**Stored data entries:**
——————————

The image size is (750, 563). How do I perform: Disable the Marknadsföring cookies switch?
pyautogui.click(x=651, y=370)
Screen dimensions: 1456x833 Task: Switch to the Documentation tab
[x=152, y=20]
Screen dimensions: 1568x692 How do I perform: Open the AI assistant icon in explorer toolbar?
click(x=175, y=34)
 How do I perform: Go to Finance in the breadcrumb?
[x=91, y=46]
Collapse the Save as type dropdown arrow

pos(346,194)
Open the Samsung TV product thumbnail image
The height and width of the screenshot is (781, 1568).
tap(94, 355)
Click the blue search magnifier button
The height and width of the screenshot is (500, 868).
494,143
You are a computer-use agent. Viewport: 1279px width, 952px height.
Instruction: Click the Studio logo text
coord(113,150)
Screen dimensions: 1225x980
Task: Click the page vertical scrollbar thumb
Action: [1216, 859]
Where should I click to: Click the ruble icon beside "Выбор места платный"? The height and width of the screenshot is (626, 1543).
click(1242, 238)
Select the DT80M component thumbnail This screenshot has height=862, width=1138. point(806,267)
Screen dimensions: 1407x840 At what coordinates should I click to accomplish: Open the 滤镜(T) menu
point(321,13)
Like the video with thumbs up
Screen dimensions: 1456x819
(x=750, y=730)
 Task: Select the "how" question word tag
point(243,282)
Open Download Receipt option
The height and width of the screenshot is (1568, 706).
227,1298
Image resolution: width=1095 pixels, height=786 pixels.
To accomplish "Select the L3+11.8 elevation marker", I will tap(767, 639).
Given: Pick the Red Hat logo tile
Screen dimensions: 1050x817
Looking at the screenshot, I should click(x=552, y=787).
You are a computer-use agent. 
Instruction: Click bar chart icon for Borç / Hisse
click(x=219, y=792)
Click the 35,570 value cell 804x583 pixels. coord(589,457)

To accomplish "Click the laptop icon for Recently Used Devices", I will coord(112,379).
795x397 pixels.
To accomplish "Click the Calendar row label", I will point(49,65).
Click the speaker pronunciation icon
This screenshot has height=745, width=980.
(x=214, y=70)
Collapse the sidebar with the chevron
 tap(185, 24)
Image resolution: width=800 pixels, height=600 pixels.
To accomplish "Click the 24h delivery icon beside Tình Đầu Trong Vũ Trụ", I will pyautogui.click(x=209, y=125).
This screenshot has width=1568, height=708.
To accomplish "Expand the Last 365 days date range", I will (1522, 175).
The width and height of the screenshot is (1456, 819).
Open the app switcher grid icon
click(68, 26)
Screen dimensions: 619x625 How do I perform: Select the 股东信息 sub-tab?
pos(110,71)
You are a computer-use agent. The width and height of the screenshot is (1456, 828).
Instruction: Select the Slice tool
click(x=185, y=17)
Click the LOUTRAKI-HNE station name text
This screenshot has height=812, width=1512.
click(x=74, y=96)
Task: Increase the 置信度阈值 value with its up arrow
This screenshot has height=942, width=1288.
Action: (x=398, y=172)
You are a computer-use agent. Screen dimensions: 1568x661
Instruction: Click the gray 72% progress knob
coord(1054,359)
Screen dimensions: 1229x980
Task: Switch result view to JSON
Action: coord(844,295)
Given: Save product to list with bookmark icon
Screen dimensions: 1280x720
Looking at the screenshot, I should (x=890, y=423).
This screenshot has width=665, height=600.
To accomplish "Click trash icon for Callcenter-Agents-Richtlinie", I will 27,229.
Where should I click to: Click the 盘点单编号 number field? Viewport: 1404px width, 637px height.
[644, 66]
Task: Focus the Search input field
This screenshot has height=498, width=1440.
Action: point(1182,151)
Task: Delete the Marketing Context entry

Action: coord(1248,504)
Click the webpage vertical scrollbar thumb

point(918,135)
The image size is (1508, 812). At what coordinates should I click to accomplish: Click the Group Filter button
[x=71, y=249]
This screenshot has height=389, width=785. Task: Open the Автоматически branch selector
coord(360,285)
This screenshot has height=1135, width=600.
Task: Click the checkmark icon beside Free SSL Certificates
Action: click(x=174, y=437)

——————————

**What is needed:** Rewrite all of the records above, substituting "How can I carry out" for every occurrence of "How do I perform" and keeping everything else the same.

**Response to this task:**
The image size is (750, 563). How can I carry out: Disable the Marknadsföring cookies switch?
pyautogui.click(x=651, y=370)
Screen dimensions: 1456x833 Task: Switch to the Documentation tab
[x=152, y=20]
Screen dimensions: 1568x692 How can I carry out: Open the AI assistant icon in explorer toolbar?
click(x=175, y=34)
 How can I carry out: Go to Finance in the breadcrumb?
[x=91, y=46]
Collapse the Save as type dropdown arrow

pos(346,194)
Open the Samsung TV product thumbnail image
The height and width of the screenshot is (781, 1568).
tap(94, 355)
Click the blue search magnifier button
The height and width of the screenshot is (500, 868).
494,143
You are a computer-use agent. Viewport: 1279px width, 952px height.
Instruction: Click the Studio logo text
coord(113,150)
Screen dimensions: 1225x980
Task: Click the page vertical scrollbar thumb
Action: [1216, 859]
Where should I click to: Click the ruble icon beside "Выбор места платный"? The height and width of the screenshot is (626, 1543).
click(1242, 238)
Select the DT80M component thumbnail This screenshot has height=862, width=1138. point(806,267)
Screen dimensions: 1407x840 At what coordinates should I click to accomplish: Open the 滤镜(T) menu
point(321,13)
Like the video with thumbs up
Screen dimensions: 1456x819
(x=750, y=730)
 Task: Select the "how" question word tag
point(243,282)
Open Download Receipt option
The height and width of the screenshot is (1568, 706).
227,1298
Image resolution: width=1095 pixels, height=786 pixels.
To accomplish "Select the L3+11.8 elevation marker", I will tap(767, 639).
Given: Pick the Red Hat logo tile
Screen dimensions: 1050x817
Looking at the screenshot, I should click(x=552, y=787).
You are a computer-use agent. 
Instruction: Click bar chart icon for Borç / Hisse
click(x=219, y=792)
Click the 35,570 value cell 804x583 pixels. coord(589,457)

To accomplish "Click the laptop icon for Recently Used Devices", I will coord(112,379).
795x397 pixels.
To accomplish "Click the Calendar row label", I will point(49,65).
Click the speaker pronunciation icon
This screenshot has height=745, width=980.
(x=214, y=70)
Collapse the sidebar with the chevron
 tap(185, 24)
Image resolution: width=800 pixels, height=600 pixels.
To accomplish "Click the 24h delivery icon beside Tình Đầu Trong Vũ Trụ", I will pyautogui.click(x=209, y=125).
This screenshot has width=1568, height=708.
To accomplish "Expand the Last 365 days date range", I will (1522, 175).
The width and height of the screenshot is (1456, 819).
Open the app switcher grid icon
click(68, 26)
Screen dimensions: 619x625 How can I carry out: Select the 股东信息 sub-tab?
pos(110,71)
You are a computer-use agent. The width and height of the screenshot is (1456, 828).
Instruction: Select the Slice tool
click(x=185, y=17)
Click the LOUTRAKI-HNE station name text
This screenshot has height=812, width=1512.
click(x=74, y=96)
Task: Increase the 置信度阈值 value with its up arrow
This screenshot has height=942, width=1288.
Action: (x=398, y=172)
You are a computer-use agent. Screen dimensions: 1568x661
Instruction: Click the gray 72% progress knob
coord(1054,359)
Screen dimensions: 1229x980
Task: Switch result view to JSON
Action: coord(844,295)
Given: Save product to list with bookmark icon
Screen dimensions: 1280x720
Looking at the screenshot, I should (x=890, y=423).
This screenshot has width=665, height=600.
To accomplish "Click trash icon for Callcenter-Agents-Richtlinie", I will 27,229.
Where should I click to: Click the 盘点单编号 number field? Viewport: 1404px width, 637px height.
[644, 66]
Task: Focus the Search input field
This screenshot has height=498, width=1440.
Action: point(1182,151)
Task: Delete the Marketing Context entry

Action: coord(1248,504)
Click the webpage vertical scrollbar thumb

point(918,135)
The image size is (1508, 812). At what coordinates should I click to accomplish: Click the Group Filter button
[x=71, y=249]
This screenshot has height=389, width=785. Task: Open the Автоматически branch selector
coord(360,285)
This screenshot has height=1135, width=600.
Task: Click the checkmark icon beside Free SSL Certificates
Action: click(x=174, y=437)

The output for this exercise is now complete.